If you are in doubt of which daylight analysis to run, then we have collect a list of the most used analyses. Every analysis type comes with advantages and disadvantages.
The annual daylight simulation is for everybody who wants to know the actual illuminance values throughout the year in a room or building.
The simulation takes into account site location, building and window orientation, context and material properties.
It is the most accurate method of estimating the daylight conditions in a room.
The annual daylight simulation calculates the illuminance values (in
lux) for every hour of the year for each analysis point.
That is a very large data set and typically you would want to aggregate that into a daylight metric.
Useful Daylight Illuminances (UDI) tells you the percentage of the occupied time, where a specific point lies in a certain illuminance range. Daylight illuminances between i.e. 100 and 2000 lux are considered useful.
Daylight Autonomy calculates the percentage of occupied time, that a specific point meets a certain illuminance threshold.
Spatial Daylight Autonomy is typically used in relation to governmental requirements or sustainability rating schemes. It calculates the percentage of the room area that meets a certain requirement, e.g. 50% Daylight Autonomy. That way it is easy to asses, whether a whole building has good daylight conditions.
Daylight Factor is a relatively lightweight calculation, which makes it well-fitted to the early design stage, when the geometry changes rapidly, and the simulation should be able to follow the pase. Daylight Factor is however not assessing the actual daylight in a room, but rather the "daylight availability". It is a purely geometric calculation, and it doesn't take into account site location or orientation of the geometry and/or windows.
A Sky View Factor analysis shows you how much of the sky dome a point on the facade can see.
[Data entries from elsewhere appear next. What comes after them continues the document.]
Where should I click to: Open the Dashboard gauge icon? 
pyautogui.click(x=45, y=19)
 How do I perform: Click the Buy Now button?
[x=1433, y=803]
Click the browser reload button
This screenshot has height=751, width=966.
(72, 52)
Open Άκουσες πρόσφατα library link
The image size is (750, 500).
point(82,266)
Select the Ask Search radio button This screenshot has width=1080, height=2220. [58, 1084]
That gives an indication of how much daylight will be available inside the building. Sky View Factor is very similar to Daylight Factor. It doesn't take into account location or orientation, but is purely a geometric calculation.
An annual radiation analysis shows you how much radiation you will receive on a set of surfaces throughout the year. It can be used to e.g. determine where to locate PV panels to produce the most kWh from them.